To start our proof we draw a parallelogram with the requested sides. We notice that by drawing the circles with centers A, B, C, D that the length of $a$ must not exceed 2 (the radius for each circle) or the circles will not meet and thus not cover the parallelogram.

To prove our conjecture we draw a parallelogram with $a=2$ and draw a segment $DB$ so that $\angle ADB=90^{\circ}$

This is the parallelogram which we claim has the maximum length on $a$ and the highest value on any one angle.

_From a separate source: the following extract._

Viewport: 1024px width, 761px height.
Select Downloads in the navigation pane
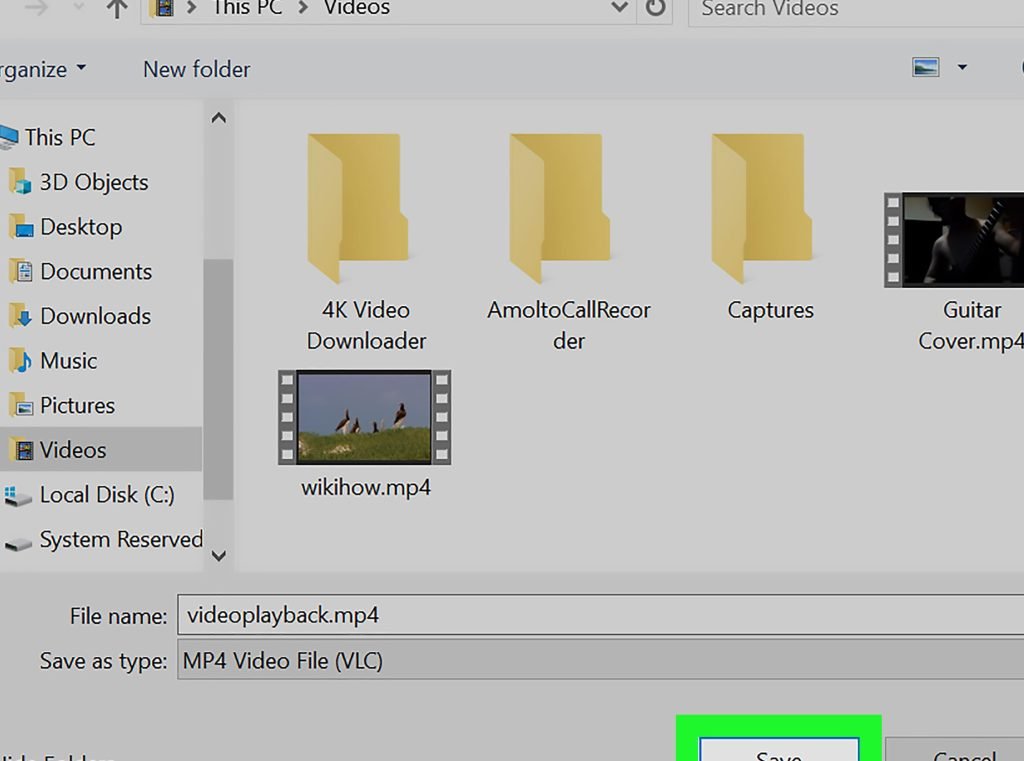tap(95, 316)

We now have two triangles inside a parallelogram with lengths $1, 2$ and $x$, $x$ being segment $DB$. Using the Pythagorean theorem we conclude:

$1^2+x^2=2^2\\x=\sqrt{3}$

Using trigonometric functions we can compute:

$cos\alpha=\frac{1}{2}\\sin\alpha=\frac{\sqrt{3}}{2}$

Notice that by applying the $arcsine$ and $arccos$ functions, we can conclude that our angle $\alpha=60^{\circ}$

To conclude our proof we make sure that our values match the required values for maximum length of $a$

$a\leq\cos\alpha+\sqrt{3}\sin\alpha\\\\a\leq\frac{1}{2}+\sqrt{3}\cdot \frac{\sqrt{3}}{2}\\\\a\leq 2$

Notice that as $\angle\alpha$ decreases, the value of (1) increases beyond 2. We can prove this using the law of sines. Similarly as $\angle\alpha$ increases, the value of (1) decreases below 2, confirming that (1) is only implied when $\Delta ABD$ is acute.

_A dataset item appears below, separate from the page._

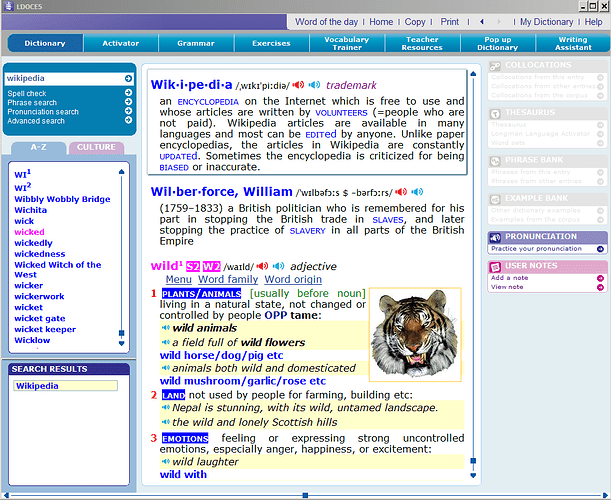This screenshot has width=611, height=500.
Task: Select 'wicked' in the A-Z word list
Action: click(29, 232)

--Bjarnidk 02:16, 17 May 2013 (EDT)


Remarks (added by pf02, September 2024)

$\mathbf{Remark\ 1}$. I am sorry to be so harshly critical, but the solution above is deeply flawed. Not only it has errors, but the logic is flawed.

It shows that when $a = 2, \alpha = \frac{\pi}{3}$ the parallelogram is covered by the circles of radius $1$ centered at $A, B, C, D$, and the inequality in the problem is true. (Even this is incomplete, while giving too many, unnecessary details.) (Note that this is not a case which satisfies the conditions of the problem since $\triangle ABD$ is right, not acute.)

In the last two lines it gives some reasoning about other values of $\alpha$ which is incomprehensible to this reader.

In one short sentence: this is not a solution.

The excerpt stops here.